**Work order**:
Below is a set of records, and all of them should be retyped exactly, minus the pictures.

Saved data entries:
◇ ◇ ◇

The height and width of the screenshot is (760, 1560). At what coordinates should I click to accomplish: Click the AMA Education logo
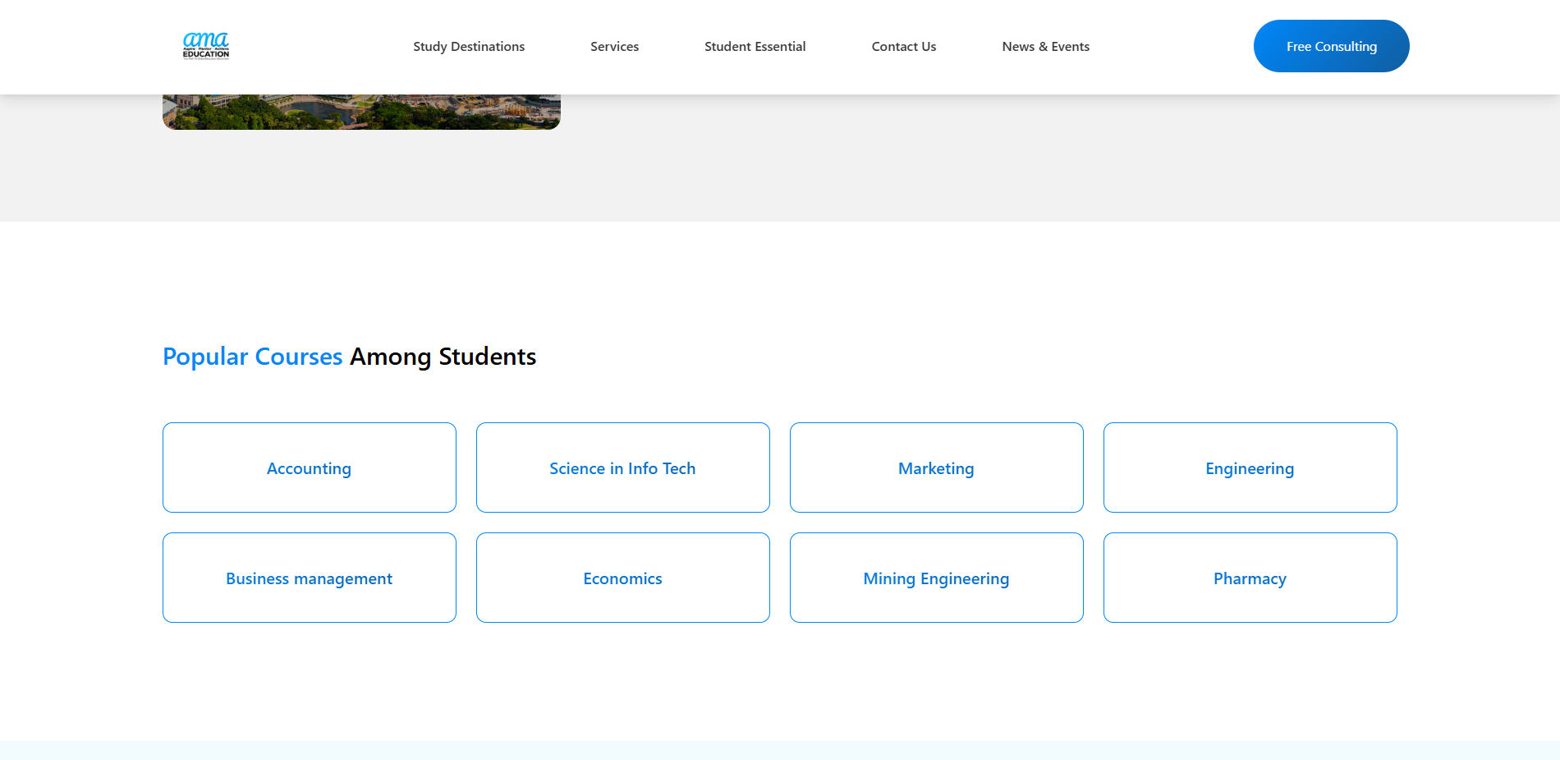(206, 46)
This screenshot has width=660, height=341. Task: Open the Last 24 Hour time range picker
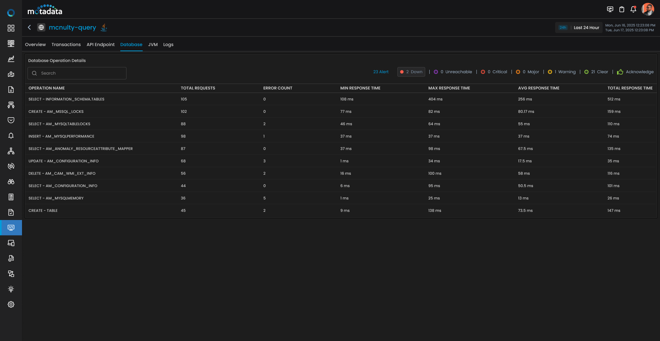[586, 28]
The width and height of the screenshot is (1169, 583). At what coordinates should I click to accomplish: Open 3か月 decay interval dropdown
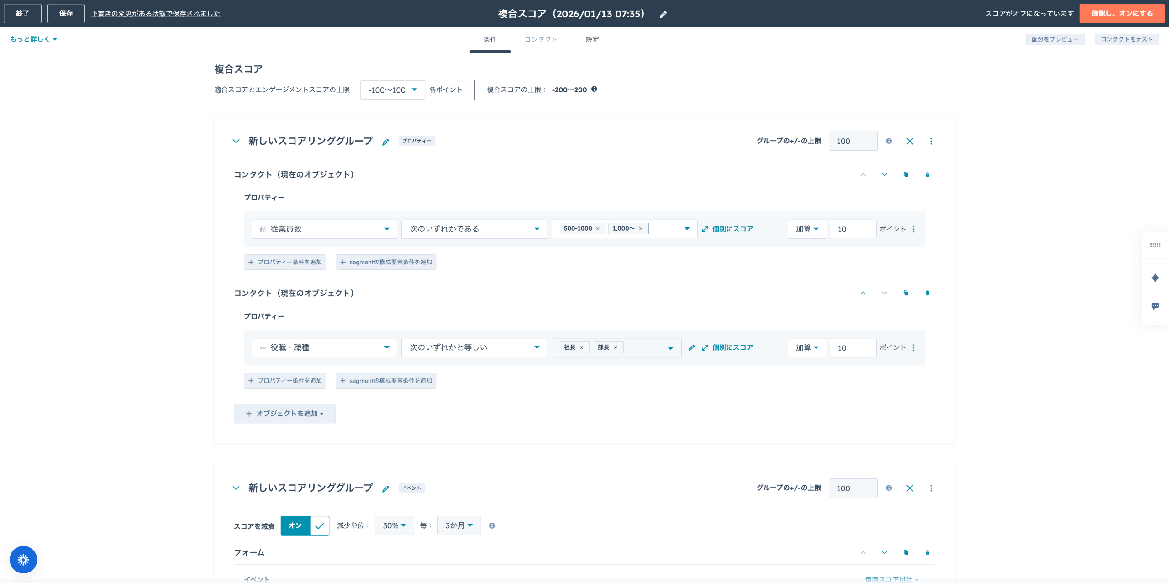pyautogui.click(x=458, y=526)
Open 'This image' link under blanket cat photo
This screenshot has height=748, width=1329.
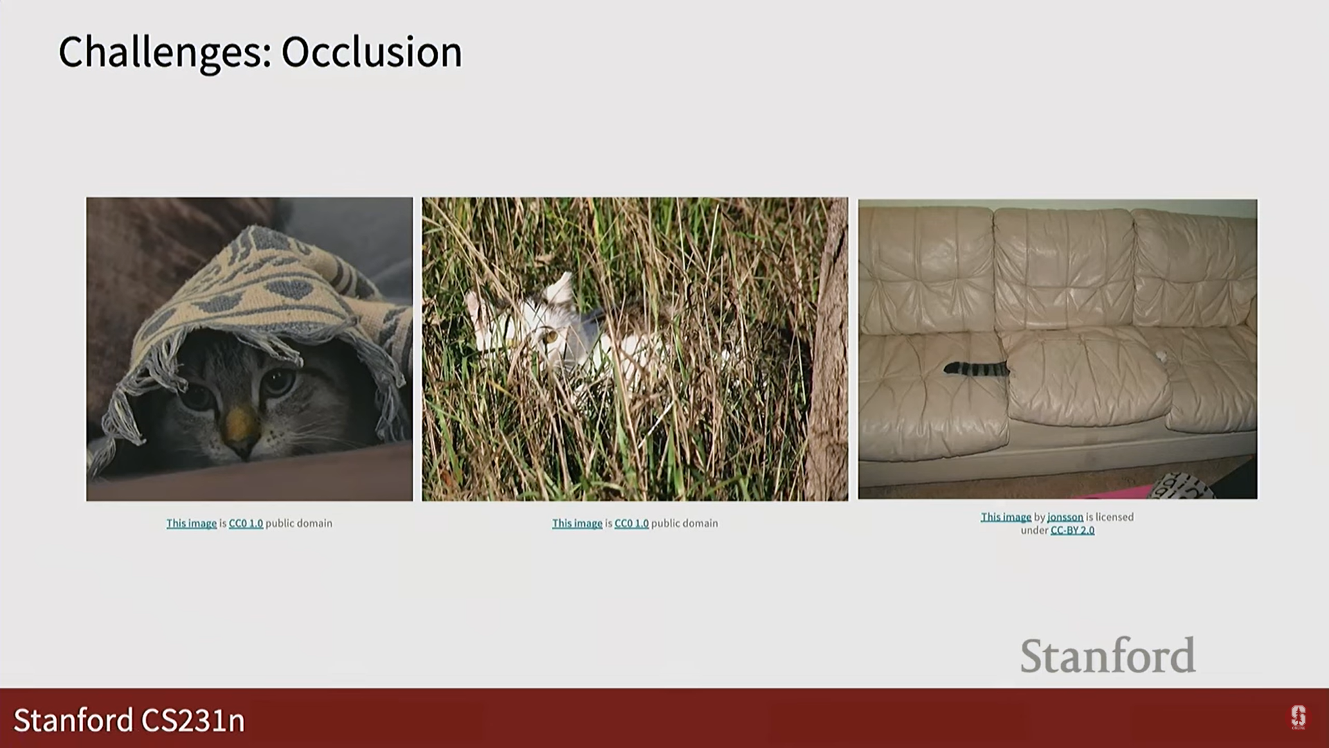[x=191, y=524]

◇ ◇ ◇

**Response to the exercise**:
The height and width of the screenshot is (760, 1560). At what coordinates should I click to accomplish: Click the AMA Education logo
(206, 46)
This screenshot has width=660, height=341. Task: Open the Last 24 Hour time range picker
[586, 28]
The width and height of the screenshot is (1169, 583). At what coordinates should I click to accomplish: Open 3か月 decay interval dropdown
pyautogui.click(x=458, y=526)
Open 'This image' link under blanket cat photo
This screenshot has height=748, width=1329.
[x=191, y=524]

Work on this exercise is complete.